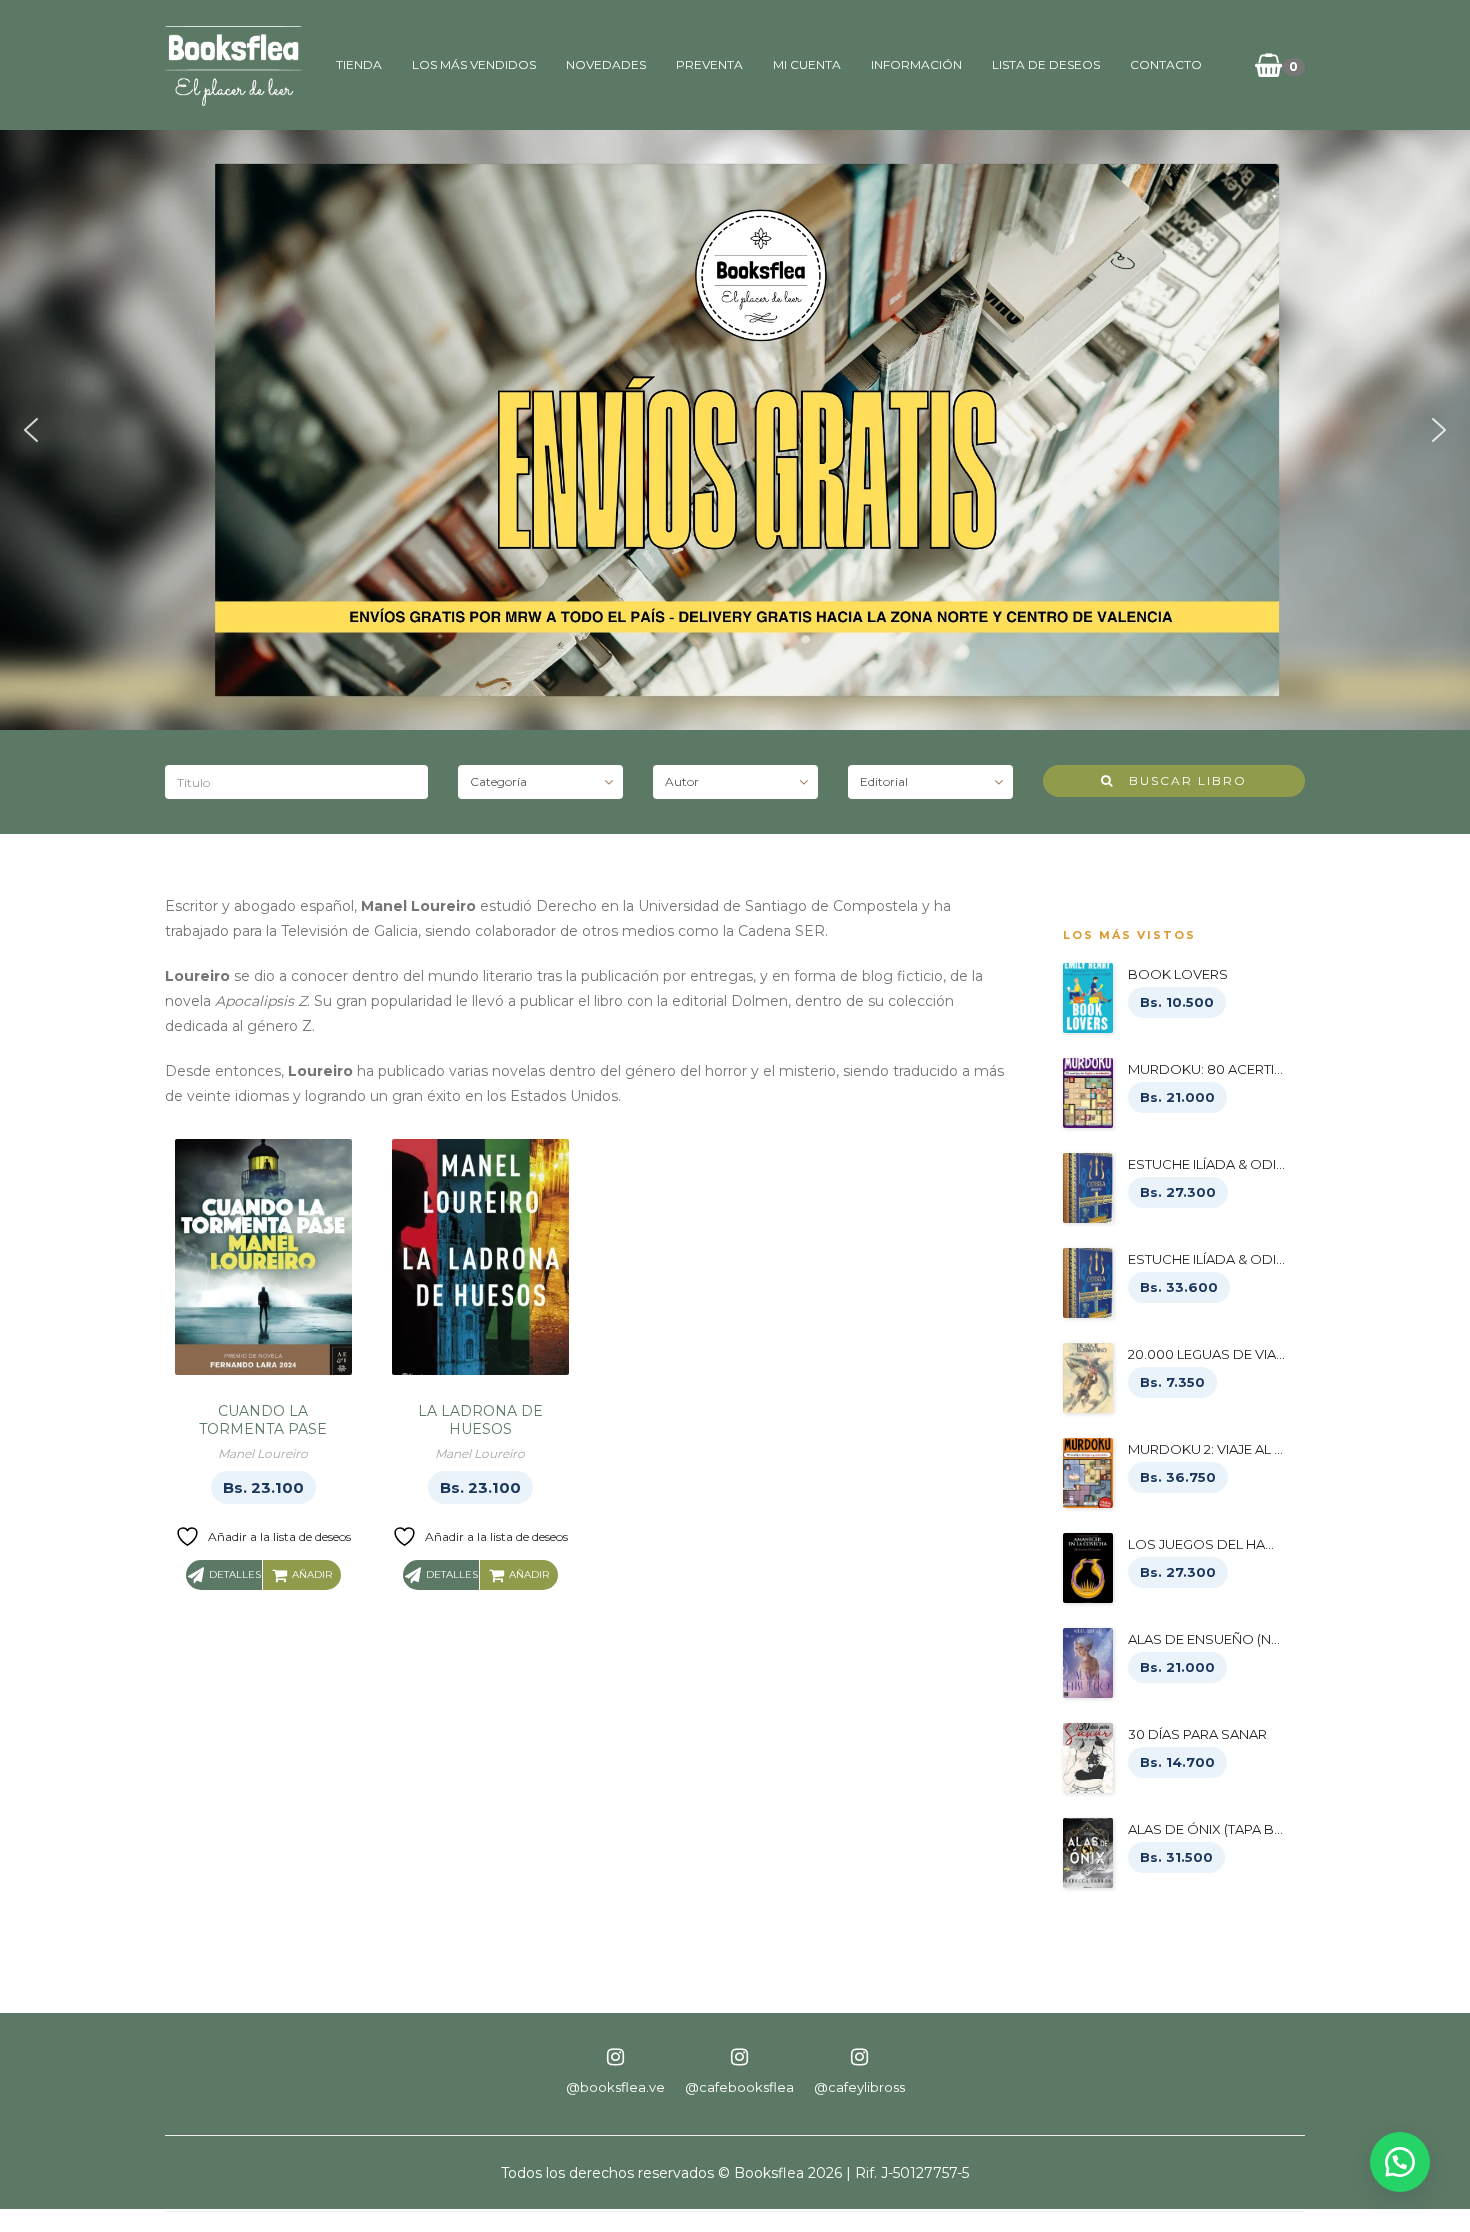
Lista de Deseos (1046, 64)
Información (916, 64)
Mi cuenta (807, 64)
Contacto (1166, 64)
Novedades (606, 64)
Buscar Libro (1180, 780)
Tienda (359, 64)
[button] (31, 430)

###

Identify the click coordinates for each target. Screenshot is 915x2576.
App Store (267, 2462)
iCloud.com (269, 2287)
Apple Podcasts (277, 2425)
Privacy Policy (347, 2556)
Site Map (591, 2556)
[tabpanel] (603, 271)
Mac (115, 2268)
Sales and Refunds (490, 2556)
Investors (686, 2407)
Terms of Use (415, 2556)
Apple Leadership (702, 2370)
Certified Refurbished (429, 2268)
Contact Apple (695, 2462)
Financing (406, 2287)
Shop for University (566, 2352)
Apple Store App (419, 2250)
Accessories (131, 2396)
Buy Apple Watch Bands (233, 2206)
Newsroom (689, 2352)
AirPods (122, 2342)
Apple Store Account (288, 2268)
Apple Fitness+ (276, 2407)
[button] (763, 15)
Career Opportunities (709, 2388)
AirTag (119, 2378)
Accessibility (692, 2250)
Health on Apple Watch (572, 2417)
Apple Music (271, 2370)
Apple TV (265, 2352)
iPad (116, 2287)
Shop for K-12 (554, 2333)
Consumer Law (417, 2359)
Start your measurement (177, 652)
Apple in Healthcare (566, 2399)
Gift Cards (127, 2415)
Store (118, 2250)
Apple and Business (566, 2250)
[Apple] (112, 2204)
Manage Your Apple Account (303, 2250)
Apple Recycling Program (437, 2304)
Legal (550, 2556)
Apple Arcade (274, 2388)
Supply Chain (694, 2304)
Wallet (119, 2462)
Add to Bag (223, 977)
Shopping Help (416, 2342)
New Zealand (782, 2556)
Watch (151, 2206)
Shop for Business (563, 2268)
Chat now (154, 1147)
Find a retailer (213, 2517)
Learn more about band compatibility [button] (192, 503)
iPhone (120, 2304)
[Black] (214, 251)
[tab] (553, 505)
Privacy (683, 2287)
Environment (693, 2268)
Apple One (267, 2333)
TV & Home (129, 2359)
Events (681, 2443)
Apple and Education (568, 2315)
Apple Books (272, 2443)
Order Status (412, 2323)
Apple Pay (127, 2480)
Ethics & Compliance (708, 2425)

###

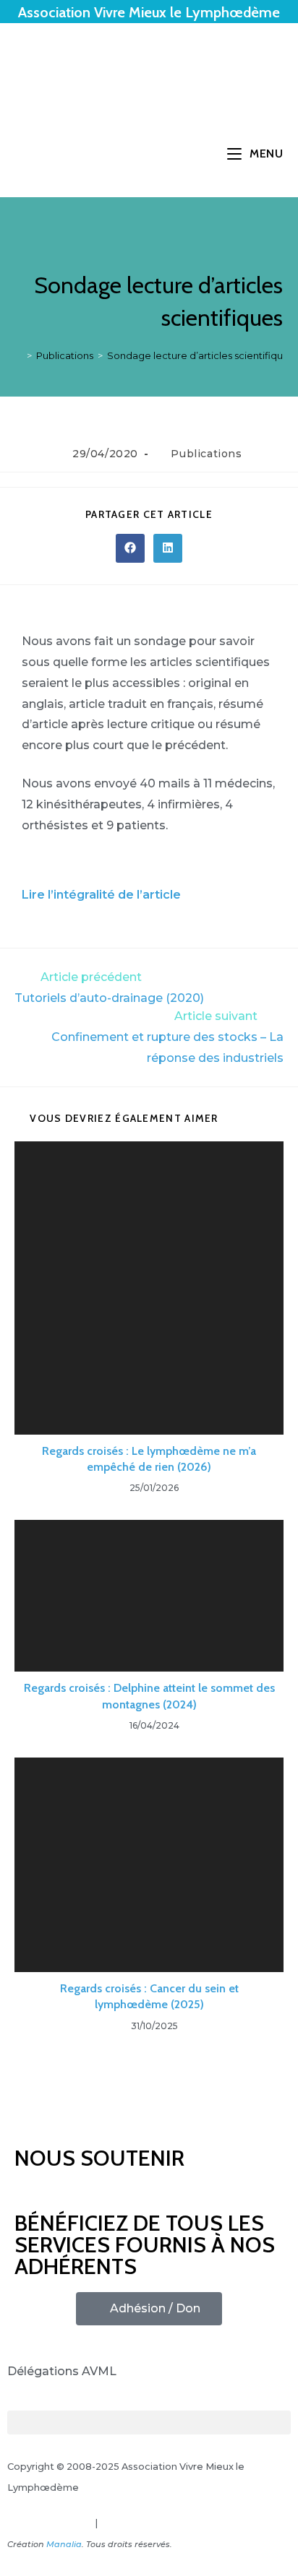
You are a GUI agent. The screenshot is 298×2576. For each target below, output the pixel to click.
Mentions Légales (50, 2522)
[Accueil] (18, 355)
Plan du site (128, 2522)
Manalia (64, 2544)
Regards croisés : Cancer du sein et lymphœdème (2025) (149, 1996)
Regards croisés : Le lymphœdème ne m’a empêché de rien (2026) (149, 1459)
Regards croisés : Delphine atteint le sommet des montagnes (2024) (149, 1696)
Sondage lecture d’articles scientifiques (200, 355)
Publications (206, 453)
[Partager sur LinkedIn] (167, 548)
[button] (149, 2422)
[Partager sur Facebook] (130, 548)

###

TASK GOAL — Please show the lines of the material that contain the string "click".

YOUR RESPONSE —
Identify the click coordinates for each target. Screenshot is 915x2576.
You are a GUI agent. The screenshot is 298×2576. For each target below, output the pixel to click.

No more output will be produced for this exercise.